Input records ▸
__________
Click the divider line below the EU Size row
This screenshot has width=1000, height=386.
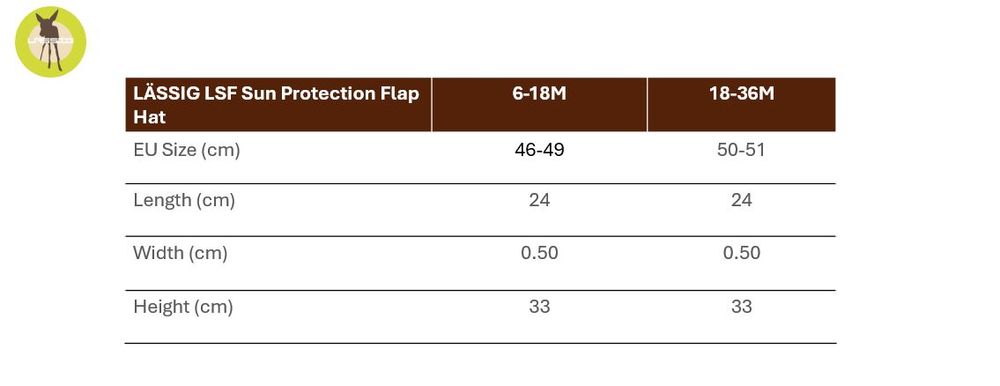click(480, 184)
__________
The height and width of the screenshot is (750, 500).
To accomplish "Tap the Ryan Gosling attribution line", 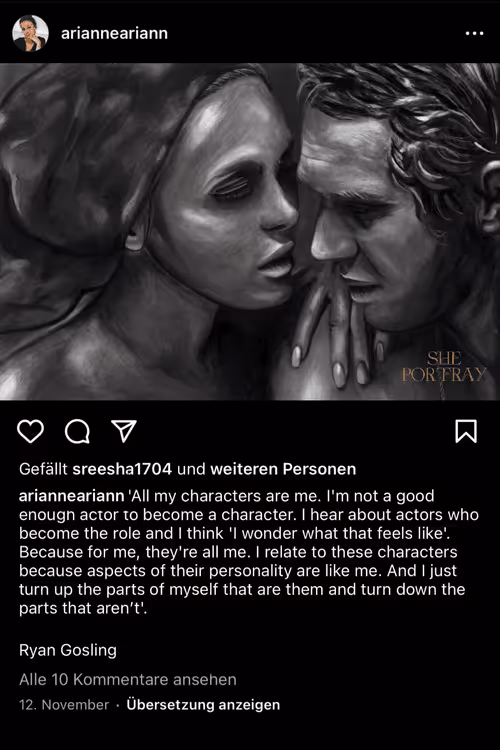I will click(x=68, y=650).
__________
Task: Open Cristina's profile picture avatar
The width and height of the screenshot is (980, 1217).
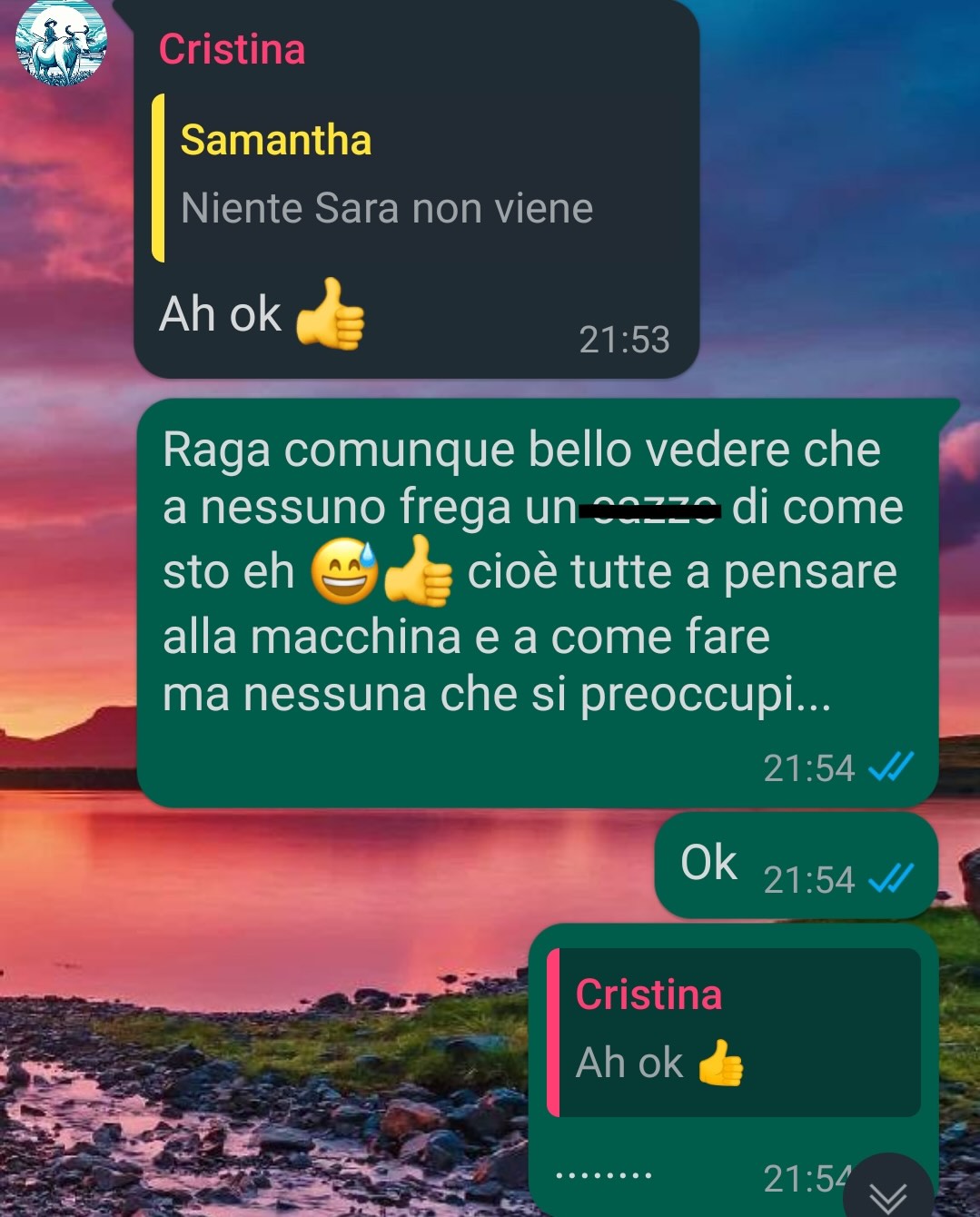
__________
Task directions ▸ Rewrite the lines starting at the one containing "Click the divider line below the EU Size row" and ending at the one containing "click(480, 184)", with "divider line" changed to "separator line" and nothing else altered. Leave the pictures out of your answer.

Answer to the task ▸
Click the separator line below the EU Size row
This screenshot has width=1000, height=386.
click(480, 184)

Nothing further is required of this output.